The scale of the LIFE-M project makes hand linking of all records cost and time prohibitive. The LIFE-M project exploits advances in record-linkage to create linked longitudinal samples of families and individuals. Building on the IPUMS historical census linking methodology (Goeken et al. 2011), the LIFE-M approach relies on machine learning calibrated with newly hand-linked data. There are three steps in the process:
- systematically hand linking records for each linking type;
- refining and developing new linking models for each individual link type; and
- implementing cutting-edge computational methods to link records on a very large scale.
(1) Hand-Linking Data
The lack of ground truth for historical data has been a central challenge for assessing the performance of widely used methods and training machine models. As a first step in addressing this critical need for high-quality, historical ground truth, the LIFE-M project created large-scale, highly vetted hand-linked samples. While these data are not “ground truth” in the purest sense of the term, they were created to mimic this standard. Trained reviewers hand linked thousands of birth records to other vital and census records. The table below presents the results of this careful and systematic process.
Link Rates and Number of Hand Links for G2
Notes: Link rates are in bold, and the number of links and linkable people are below the link rates. Link rates are calculated as the number of links divided by the number of linkable people in the training sample. Linkable people for G2-siblings link are the G2 who were in the training sample (for Ohio, a random sample of people born between 1909 and 1920; for North Carolina, a random sample of G2 born between 1915 and 1919) and have non-missing parents’ names (father’s first name, last name, and mother’s first name). Linkable people for G2-1940 Census link are the G2 who were in the training sample, born by 1940, and have non-missing names (both first and last names). Linkable people for G2-death, G2-marriage, and G2-child links are the G2 who are in the training sample and have non-missing names. The number of links and linkable people for Males and Females may not sum up to the total number (All) because there are observations of unknown sex.
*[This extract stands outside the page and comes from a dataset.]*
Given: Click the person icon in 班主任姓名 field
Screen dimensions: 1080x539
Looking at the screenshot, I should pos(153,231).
(2) Refining and Developing New Linking Methods
The original LIFE-M proposal planned to use existing machine linking methods to incorporate information. To determine the best linking method in current practice, the LIFE-M team used the newly created hand links to assess the method performance as measured by error rates (false matches and false non-matches), representativeness, and bias in a regression problem. This exercise proved crucial for improving performance and the results are published in the Journal of Economic Literature (Bailey et al. 2020). One finding is that, relative to clerical review, the share of false links for automated methods is higher across the board. A byproduct of this work was the development of a Stata ado-file, “autolink.ado”, which is posted at the repository at the Interuniversity Consortium in Political and Social Science Research to assist other researchers in similar analyses (Bailey and Cole 2019).
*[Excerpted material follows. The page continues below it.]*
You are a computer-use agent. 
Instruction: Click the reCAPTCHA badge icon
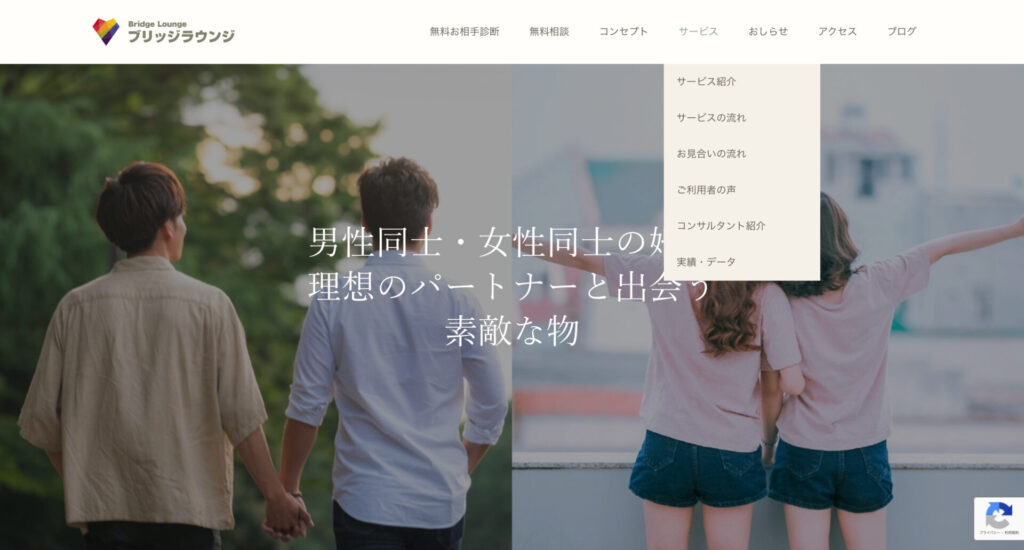(998, 514)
Bailey et al. 2020 also assessed the representativeness of linked samples and incorrect links when using different linking algorithms. For all methods, the data reject the representativeness of the linked sample and the incorrect links at the 1-percent level. Many automated methods are more likely to link boys with higher incidence of misspelled father’s last name, but more likely to link boys with a longer mother’s name. Most methods are more likely to link children with longer names, indicating that these linked records may come from more affluent families. At the same time, some methods are more likely to link individuals with more siblings, while other methods are more likely to link individuals with fewer siblings. In short, even though no linking algorithm appears to generate representative samples, different algorithms yield samples that are non-representative in different ways. Similar conclusions are drawn for incorrect links, suggesting that different linking algorithms may induce different types of systematic measurement error.
(3) Scaling Up Linkage at 97 Percent Precision
These results—unknown at the outset of the project—uncovered new opportunities for improving LIFE-M’s linking. The LIFE-M team developed and applied new automated linking methods to combat the high share of false links in other automated methods. We test the precision and recall of the model on our high-quality, hand-linked data by splitting the hand-linked data in half. Then we fit models on one half of the data, maximizing the recall in this sample, and then test the precision and recall in the hold-out sample. As a result of this process, we improved precision for high rates of recall relative to previous methods (see figure below).
Precision and Recall for G2 Birth Certificates to 1940 Census
Notes: The horizontal red line indicates the 0.97 precision level, which is the LIFE-M standard for links.
Machine models allowed us to link millions of people to their vital and census records with 97 percent precision. The table below shows how many links were made through this process. Link rates and numbers for other generations are available here.
Link Rates and Number of Total Links for G2
Notes: Link rates are in bold, and the number of links and linkable people are below the link rates. Link rates are calculated as the number of links divided by the number of linkable people. Linkable people for G2-siblings link are the G2 who were born in the core years (1900-1929) and have non-missing parents’ names (father’s first name, last name, and mother’s first name). Linkable people for G2-1940 Census link are the G2 who were born by 1940 and have non-missing names (both first and last names). Linkable people for G2-death, G2-marriage, and G2-child links are the G2 who have non-missing names. The number of links and linkable people for Males and Females may not sum up to the total number (All) because there are observations of unknown sex.